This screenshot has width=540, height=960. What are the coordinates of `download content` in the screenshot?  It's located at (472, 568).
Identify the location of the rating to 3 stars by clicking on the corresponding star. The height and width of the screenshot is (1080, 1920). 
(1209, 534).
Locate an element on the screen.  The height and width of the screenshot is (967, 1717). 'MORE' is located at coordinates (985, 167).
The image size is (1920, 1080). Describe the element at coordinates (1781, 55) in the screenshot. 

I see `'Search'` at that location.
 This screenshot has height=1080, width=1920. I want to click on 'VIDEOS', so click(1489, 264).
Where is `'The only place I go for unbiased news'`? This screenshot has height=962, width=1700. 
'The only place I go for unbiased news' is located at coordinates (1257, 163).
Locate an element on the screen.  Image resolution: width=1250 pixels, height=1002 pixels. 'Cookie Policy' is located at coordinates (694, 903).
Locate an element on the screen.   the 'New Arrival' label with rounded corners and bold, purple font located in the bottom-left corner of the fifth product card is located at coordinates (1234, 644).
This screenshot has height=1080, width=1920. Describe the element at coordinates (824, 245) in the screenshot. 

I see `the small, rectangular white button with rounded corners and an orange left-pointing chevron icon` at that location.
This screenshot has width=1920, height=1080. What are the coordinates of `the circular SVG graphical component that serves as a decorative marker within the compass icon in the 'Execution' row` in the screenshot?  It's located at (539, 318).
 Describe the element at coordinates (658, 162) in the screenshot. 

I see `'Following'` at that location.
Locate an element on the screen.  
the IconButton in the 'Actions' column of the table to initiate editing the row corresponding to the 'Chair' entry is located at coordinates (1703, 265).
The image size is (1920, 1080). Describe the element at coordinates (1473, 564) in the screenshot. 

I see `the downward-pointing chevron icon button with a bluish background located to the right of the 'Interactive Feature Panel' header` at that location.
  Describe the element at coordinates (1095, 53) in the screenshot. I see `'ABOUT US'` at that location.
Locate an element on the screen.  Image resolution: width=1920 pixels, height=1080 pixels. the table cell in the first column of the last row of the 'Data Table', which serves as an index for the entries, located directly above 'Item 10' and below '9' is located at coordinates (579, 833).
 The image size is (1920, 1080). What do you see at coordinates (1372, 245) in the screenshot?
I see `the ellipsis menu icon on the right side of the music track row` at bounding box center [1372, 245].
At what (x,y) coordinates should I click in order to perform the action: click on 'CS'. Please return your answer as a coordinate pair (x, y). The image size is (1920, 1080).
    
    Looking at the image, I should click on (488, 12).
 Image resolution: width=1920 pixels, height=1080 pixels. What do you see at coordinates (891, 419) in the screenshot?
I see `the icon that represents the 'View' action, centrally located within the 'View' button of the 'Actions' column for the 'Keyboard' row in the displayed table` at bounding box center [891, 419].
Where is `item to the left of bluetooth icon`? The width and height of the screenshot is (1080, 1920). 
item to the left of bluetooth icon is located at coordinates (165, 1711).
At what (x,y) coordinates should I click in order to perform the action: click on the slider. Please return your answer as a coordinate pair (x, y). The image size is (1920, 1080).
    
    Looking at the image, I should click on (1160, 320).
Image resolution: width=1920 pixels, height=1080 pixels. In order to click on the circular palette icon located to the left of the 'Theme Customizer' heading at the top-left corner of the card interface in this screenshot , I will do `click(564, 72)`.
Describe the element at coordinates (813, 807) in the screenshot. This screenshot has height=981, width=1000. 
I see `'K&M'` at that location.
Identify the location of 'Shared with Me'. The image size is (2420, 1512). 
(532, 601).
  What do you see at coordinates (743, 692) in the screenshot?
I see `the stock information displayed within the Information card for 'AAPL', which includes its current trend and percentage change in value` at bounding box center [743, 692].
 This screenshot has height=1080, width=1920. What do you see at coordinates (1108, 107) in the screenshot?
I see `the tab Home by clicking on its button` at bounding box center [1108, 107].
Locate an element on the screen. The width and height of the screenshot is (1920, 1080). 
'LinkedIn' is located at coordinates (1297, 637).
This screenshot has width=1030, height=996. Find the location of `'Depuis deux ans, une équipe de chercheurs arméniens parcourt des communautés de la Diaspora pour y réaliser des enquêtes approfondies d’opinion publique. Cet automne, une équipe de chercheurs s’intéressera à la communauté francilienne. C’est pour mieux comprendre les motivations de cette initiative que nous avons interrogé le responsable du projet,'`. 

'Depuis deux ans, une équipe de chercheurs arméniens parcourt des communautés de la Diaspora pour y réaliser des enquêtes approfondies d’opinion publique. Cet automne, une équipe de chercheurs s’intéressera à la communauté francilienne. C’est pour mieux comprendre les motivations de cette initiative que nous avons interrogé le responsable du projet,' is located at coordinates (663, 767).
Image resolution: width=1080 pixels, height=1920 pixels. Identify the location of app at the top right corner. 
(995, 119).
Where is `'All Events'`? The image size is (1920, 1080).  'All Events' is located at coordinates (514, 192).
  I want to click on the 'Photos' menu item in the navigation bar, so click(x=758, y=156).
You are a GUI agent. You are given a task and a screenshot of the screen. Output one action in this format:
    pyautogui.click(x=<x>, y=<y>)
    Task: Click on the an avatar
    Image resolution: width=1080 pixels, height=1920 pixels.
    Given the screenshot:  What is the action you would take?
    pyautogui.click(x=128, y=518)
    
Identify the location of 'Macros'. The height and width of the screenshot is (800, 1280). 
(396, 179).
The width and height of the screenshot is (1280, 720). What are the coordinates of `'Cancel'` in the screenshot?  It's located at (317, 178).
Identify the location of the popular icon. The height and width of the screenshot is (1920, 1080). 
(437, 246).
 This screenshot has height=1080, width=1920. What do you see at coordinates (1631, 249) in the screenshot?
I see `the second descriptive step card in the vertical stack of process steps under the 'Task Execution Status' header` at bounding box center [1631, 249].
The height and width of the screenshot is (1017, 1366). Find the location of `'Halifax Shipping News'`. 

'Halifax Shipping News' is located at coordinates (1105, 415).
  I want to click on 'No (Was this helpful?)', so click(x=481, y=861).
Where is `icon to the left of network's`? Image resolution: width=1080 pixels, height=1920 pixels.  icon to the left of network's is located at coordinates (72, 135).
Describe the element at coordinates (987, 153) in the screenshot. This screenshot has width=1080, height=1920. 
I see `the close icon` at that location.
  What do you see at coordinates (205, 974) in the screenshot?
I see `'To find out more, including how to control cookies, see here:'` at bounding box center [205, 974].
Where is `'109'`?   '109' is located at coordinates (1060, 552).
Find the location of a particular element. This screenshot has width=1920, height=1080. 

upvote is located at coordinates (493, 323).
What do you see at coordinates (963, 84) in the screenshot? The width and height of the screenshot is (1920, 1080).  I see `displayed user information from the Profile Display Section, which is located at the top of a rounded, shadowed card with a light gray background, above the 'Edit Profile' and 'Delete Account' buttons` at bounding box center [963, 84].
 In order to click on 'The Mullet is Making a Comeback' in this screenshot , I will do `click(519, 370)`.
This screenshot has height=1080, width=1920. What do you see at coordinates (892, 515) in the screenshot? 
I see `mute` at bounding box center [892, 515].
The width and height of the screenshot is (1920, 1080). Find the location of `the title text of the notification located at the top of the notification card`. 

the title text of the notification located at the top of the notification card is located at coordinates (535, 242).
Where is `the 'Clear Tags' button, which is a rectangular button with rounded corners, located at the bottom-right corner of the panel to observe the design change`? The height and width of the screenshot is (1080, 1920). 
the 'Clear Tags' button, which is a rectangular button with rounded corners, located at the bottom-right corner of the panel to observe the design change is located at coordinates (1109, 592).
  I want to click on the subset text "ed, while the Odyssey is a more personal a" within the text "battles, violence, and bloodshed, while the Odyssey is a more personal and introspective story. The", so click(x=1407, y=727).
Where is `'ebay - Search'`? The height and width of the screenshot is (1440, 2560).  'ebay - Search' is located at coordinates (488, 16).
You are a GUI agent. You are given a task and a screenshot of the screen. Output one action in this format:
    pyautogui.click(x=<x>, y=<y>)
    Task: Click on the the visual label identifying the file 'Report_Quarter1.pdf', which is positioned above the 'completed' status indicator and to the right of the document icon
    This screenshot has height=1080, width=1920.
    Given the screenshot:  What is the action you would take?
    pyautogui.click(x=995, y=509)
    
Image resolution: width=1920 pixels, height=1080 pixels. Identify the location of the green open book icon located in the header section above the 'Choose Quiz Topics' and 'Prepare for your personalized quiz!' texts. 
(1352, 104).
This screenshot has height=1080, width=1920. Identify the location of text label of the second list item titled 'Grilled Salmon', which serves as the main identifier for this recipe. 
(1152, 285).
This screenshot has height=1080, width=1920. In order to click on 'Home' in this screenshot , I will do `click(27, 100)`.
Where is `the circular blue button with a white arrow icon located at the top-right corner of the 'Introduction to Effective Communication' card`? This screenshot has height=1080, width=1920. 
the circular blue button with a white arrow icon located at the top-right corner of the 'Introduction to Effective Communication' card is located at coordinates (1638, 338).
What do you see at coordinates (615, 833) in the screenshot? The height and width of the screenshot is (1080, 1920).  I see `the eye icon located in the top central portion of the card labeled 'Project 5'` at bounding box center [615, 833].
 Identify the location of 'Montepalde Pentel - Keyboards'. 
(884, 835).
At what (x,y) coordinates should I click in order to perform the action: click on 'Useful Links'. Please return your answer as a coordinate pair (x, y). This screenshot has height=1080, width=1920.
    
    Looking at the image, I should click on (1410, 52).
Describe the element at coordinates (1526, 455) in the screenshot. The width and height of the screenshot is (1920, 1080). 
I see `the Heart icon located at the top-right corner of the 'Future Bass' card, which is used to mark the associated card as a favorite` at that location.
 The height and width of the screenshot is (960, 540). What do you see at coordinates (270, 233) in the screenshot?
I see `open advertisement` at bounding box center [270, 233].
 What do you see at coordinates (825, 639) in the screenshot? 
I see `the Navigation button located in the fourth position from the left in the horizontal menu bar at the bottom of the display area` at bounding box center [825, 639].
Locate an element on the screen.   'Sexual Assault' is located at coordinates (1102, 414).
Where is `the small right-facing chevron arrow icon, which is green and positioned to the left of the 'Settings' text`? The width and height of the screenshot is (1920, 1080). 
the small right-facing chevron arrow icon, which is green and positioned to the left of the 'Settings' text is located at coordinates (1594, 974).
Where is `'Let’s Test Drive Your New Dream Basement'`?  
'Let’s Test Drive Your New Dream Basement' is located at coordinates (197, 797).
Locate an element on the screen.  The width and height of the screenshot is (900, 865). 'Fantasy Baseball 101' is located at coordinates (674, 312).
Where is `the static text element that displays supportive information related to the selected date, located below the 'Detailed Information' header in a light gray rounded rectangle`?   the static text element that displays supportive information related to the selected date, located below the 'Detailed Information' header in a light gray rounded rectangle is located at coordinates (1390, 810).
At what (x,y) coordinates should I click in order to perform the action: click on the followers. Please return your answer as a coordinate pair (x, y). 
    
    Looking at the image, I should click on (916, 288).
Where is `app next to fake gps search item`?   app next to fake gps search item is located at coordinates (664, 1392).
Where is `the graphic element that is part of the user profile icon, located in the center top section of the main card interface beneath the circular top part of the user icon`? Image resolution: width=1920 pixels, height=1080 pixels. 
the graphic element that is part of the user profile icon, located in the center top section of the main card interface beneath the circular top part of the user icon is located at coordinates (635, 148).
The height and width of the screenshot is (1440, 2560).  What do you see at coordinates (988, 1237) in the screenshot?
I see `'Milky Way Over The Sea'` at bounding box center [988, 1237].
──────
**Your objective**
Recast everything from the start of the listing above down through the line containing "coordinates (985, 167)." as a Markdown table with the columns No. and Text. Put the row number under No. and the line under Text, and skip any blank lines.

**Solved problem**
| No. | Text |
|---|---|
| 1 | This screenshot has width=540, height=960. What are the coordinates of `download content` in the screenshot?  It's located at (472, 568). |
| 2 | Identify the location of the rating to 3 stars by clicking on the corresponding star. The height and width of the screenshot is (1080, 1920).  |
| 3 | (1209, 534). |
| 4 | Locate an element on the screen.  The height and width of the screenshot is (967, 1717). 'MORE' is located at coordinates (985, 167). |